準巡路天師有短板,不適合像正經巡路天師一樣單槍匹馬巡遊天下,組隊行動又稍顯靡費,故而常作為看家鎮場的守護神將使用。

比如二狗這邊,石老道就一口氣調派了四名準巡路天師,便是司天暗臺裡常駐的準巡路天師數量也不過如此,由此足見他對二狗的重視程度。

那石老道說完自己要拿出來的家底兒,卻對陳老漢道:“陳老鬼,此番老道我可算是真的大出血了一回。話說你在老一代【鎮魔人】當中的威望可不算低,何不找找你那些個老相識,向他們也討要幾個合用的年輕人,以充實一下你家狗徒弟的夾囊。”

陳老漢搖搖頭道:“老漢我有個甚威望!那些老相識如今只怕早都入了土,他等子侄都不識得我,如何肯聽我一個糟老頭子的召喚?!”

二狗卻忽道:“不須別個,相州我還有個師兄,乃是頂尖的好手。只要能得他一個助我,便勝過千百英傑。”

那龐師孃在一邊聽得,卻急道:“二狗!不許多嘴!”

幾人見得龐師孃模樣,卻俱都驚訝不已,他們都是知曉龐師孃身份底細之人,卻問道:“龐敏兒,你休得隱瞞!這孩子說的師兄是哪個?”

那曹仙姑的腦子轉得最快,卻驚叫道:“莫不是···莫不是那個孩子吧?”

石道人和楊太婆聞言也立刻醒悟,只目光炯炯的看著龐師孃。

楊太婆強笑著問道:“龐···龐家妹子,你且說句實話,是不是那個孩子?”

龐師孃卻不住她問,只略一頷首,卻不多言。

石道人忍不住拊掌道:“天幸不絕人嗣!如此王荊公這一脈可算有了傳繼!龐娘子且放心,我等絕不會往外分說的。”

二狗和宗夫人在一邊卻聽得眉心直跳,好大的瓜啊!

王荊公?那不就是拗相公王安石嗎?

二狗只想說一句好傢伙,不想自家師兄還有這般身份。

說來王相公在子嗣方面卻是有些個悽慘。

他一生共得三子三女,小兒和幼女皆幼年早夭,長子王雱壯年(三十二歲)病故,止遺下一女。

次子王旁,也就是龐師孃的初任丈夫,兩人婚後倒是生得一子,只不知怎得,那王旁竟突然瘋癲,卻使邪法害龐師孃和尚在襁褓中的孩子。

當時王安石無奈之下,卻強行讓二者和離,親自幫助龐師孃改嫁,而瘋癲的王旁則被關押於江寧府的集禧觀。

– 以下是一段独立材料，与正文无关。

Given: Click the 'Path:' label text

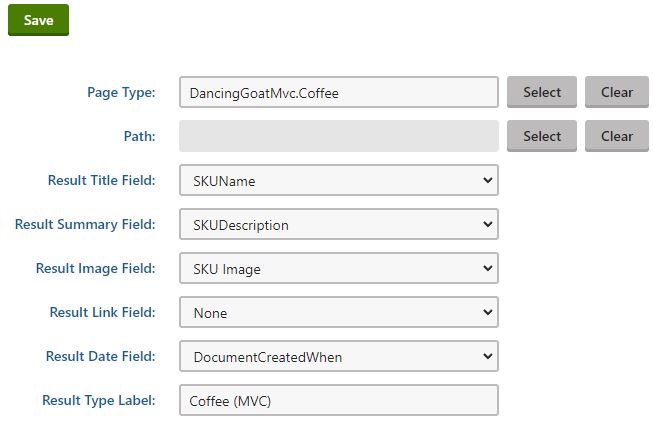Looking at the screenshot, I should click(138, 136).
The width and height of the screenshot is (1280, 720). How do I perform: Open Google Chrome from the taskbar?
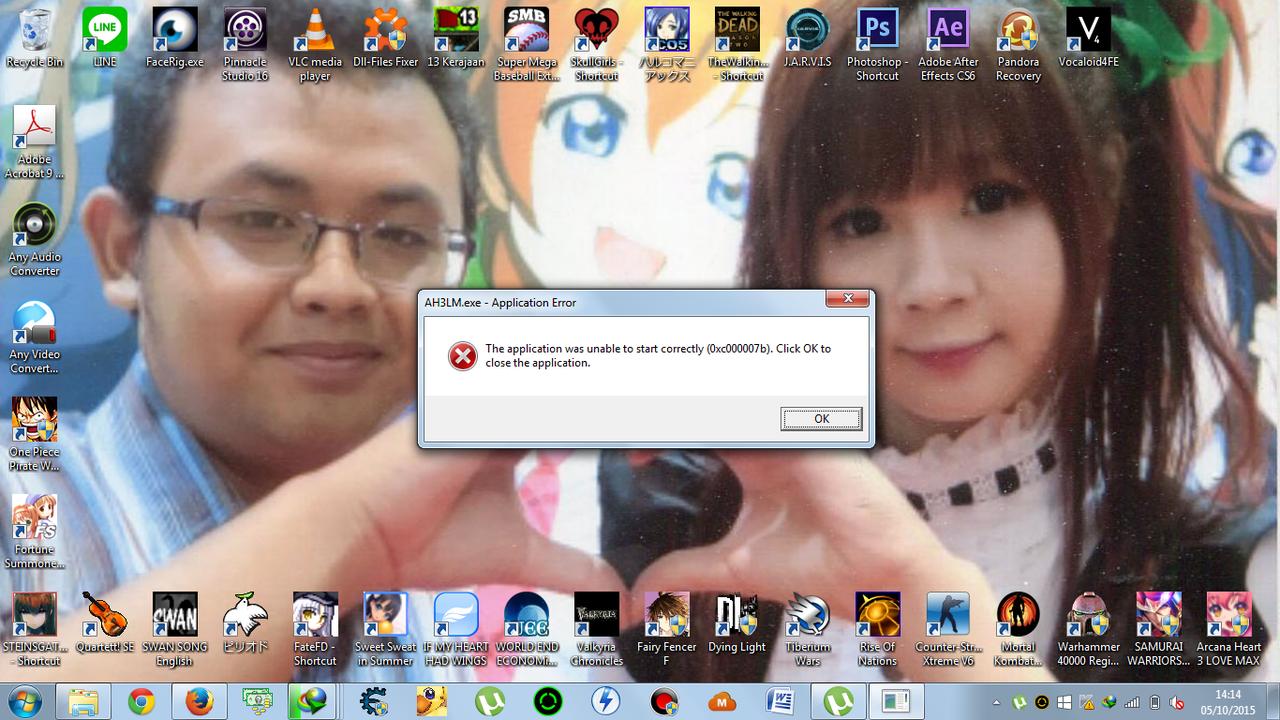point(141,702)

當時都道那無辜小兒已夭折,而發瘋的王旁自也不能擔負起王家傳宗接代之責,這卻是許多人都為王相公所感嘆的一樁憾事。

只不曾想,石道人等卻又見得這柳暗花明的一刻,王相公子嗣不絕。

變法不變法的且不說,王相公在大宋朝野中的威望那絕對是崗崗的,誰也不能否認他憂國憂民的決心,更不能不承認他的人品之無可指摘。

所以對王荊公的傳繼卻是很多人都甚為關心的事情。

說來王家也並非小族,王安石這一代兄弟七個,下一代的近親子侄無數,若是換個人家,隨便從某個兄弟的孩子當中過繼過來一個便是,算不得甚難事。

但是這是王荊公啊!一個男孩兒過繼過來,繼承的不僅是王荊公的家產和名位,更包括他那恐怖至極的政治底蘊。

只一句“安石不出,奈蒼生何”,就足以說明一切。

說句實在話,若不是王安石的長子王雱早逝,哪會有甚麼司馬相公的反攻倒算,亦不會有甚所謂的舊黨產生。

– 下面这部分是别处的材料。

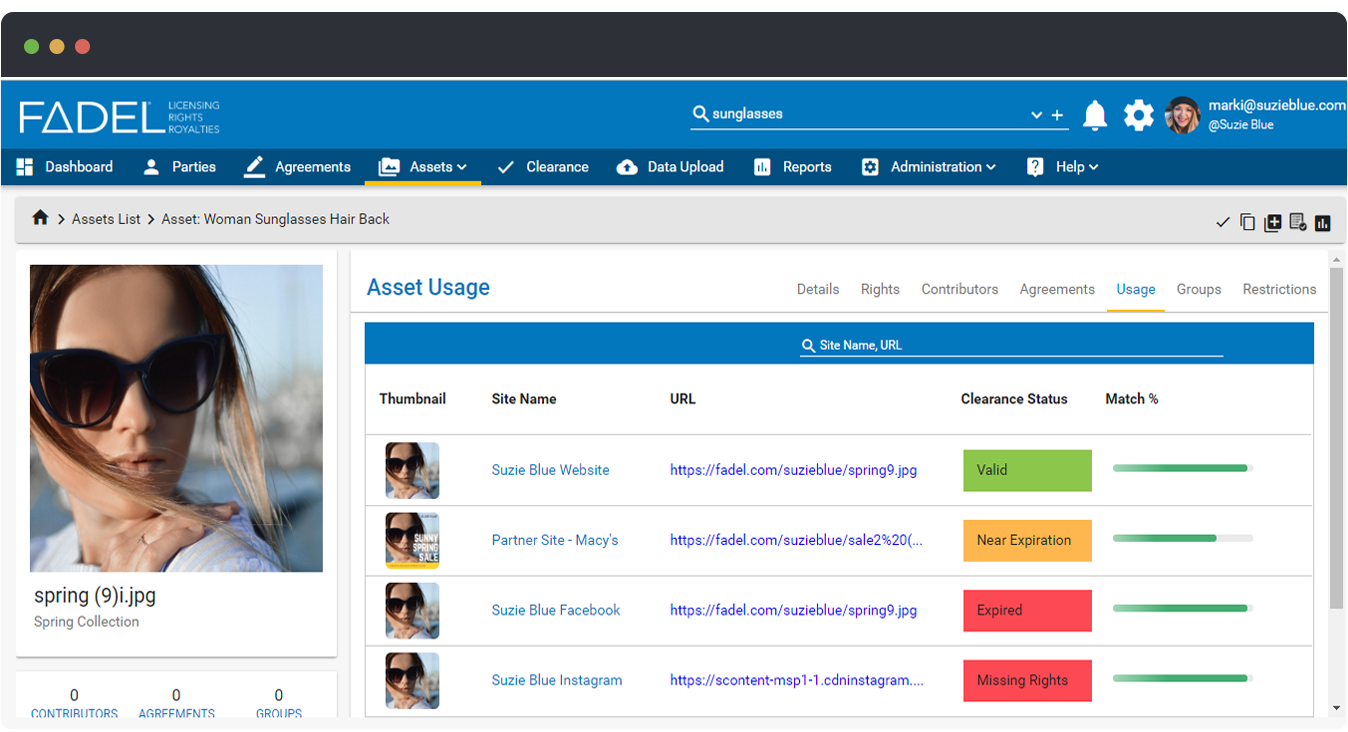Click the copy asset icon above the breadcrumb
Viewport: 1348px width, 732px height.
(x=1247, y=222)
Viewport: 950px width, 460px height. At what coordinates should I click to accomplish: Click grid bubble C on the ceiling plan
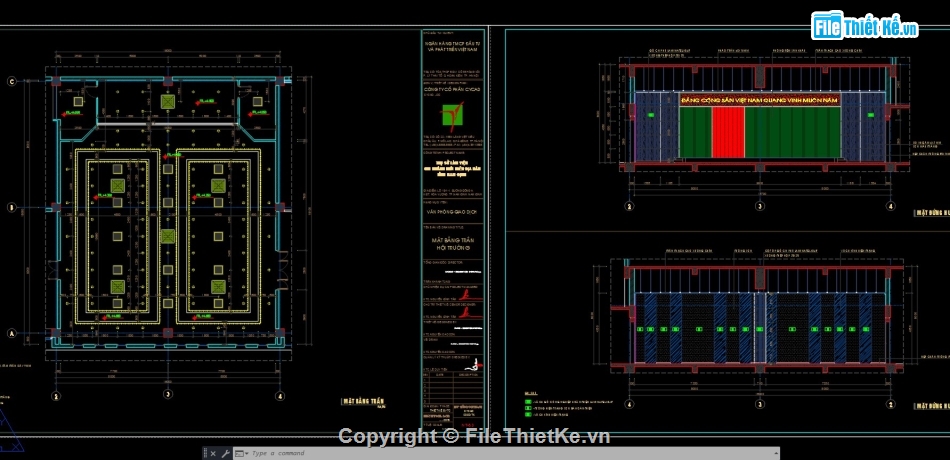tap(12, 81)
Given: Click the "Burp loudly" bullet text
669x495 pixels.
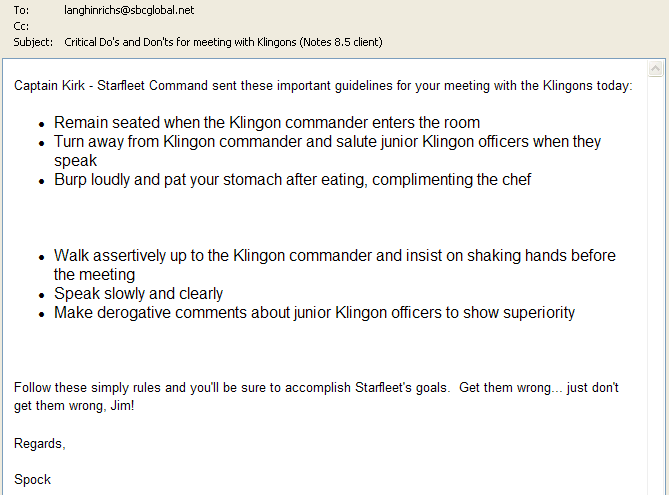Looking at the screenshot, I should [292, 180].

石道人幾個聽得王荊公有後,卻是心下無不高興,只當年的事情有些個荒謬,他等卻也與屋中所有人約定,誰也不得把今日所聞說出去。

只他們只說得屋內人,卻忘得屋外把守門戶的劍姬,或者說某些人故意遺忘了。

四個劍姬,飛燕、小祝、裴大,卻還有一個蕭娘子。

這蕭娘子與王荊公家卻也有些關係。

王荊公的長子王雱的妻子也姓蕭,乃是這蕭娘子的姑母,王雱的遺女王小娘子則是蕭娘子的親表妹。

蕭娘子自知姑母家的悽苦,她天生耳力驚人,卻聽得屋內等人的議論,別個她倒不在乎,只王家子嗣傳繼之事,蕭娘子卻不能故作不見。

她也知自己人微言輕,貿然出頭不但於事無補,反而會被下禁口令,便是知道真相也幫不得姑母家一點忙。

索性蕭娘子按耐心神不動聲色,只一副全然不知任何事的模樣,心中卻急急等待散場的時間。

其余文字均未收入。